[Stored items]
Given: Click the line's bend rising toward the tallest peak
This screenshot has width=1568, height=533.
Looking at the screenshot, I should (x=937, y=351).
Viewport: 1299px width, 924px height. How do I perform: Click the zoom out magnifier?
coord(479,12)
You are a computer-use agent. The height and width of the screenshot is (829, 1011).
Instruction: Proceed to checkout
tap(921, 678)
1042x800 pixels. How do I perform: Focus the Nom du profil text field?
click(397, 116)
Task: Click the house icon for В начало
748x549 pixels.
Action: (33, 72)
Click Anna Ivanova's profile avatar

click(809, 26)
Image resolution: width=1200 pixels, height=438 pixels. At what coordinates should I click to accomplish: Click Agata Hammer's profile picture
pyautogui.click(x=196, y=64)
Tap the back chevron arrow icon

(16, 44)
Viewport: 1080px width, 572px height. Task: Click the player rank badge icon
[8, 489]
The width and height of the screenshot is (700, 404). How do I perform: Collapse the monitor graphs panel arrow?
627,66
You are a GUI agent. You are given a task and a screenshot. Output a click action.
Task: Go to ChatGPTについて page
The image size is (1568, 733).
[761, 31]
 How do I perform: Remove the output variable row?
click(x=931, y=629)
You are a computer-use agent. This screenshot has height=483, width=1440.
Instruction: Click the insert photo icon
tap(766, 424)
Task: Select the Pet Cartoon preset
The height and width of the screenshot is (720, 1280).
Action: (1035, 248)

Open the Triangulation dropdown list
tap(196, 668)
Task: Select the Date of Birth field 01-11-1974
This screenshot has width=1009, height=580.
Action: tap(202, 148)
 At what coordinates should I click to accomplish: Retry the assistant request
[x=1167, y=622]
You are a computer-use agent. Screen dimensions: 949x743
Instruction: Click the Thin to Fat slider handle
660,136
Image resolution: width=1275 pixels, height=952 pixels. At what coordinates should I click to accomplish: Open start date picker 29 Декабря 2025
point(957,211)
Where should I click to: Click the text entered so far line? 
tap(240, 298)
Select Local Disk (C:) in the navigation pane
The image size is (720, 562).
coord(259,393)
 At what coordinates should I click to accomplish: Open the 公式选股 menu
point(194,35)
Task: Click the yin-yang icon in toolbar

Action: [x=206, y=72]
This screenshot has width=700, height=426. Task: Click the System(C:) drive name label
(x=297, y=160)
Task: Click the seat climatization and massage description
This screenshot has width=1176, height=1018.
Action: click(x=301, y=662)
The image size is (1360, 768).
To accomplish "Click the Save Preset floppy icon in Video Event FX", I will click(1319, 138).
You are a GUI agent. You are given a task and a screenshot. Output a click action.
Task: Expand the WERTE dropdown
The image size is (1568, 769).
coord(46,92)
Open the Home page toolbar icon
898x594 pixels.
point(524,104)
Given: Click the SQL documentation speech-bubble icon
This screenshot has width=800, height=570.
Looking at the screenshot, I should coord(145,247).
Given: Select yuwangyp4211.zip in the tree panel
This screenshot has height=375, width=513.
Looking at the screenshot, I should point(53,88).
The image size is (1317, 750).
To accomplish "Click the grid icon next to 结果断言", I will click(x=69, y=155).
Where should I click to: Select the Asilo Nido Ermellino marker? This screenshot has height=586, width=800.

→ **Assignment**:
Return the lines above that include the string "page".

→ **Result**:
Task: Go to ChatGPTについて page
Open the Home page toolbar icon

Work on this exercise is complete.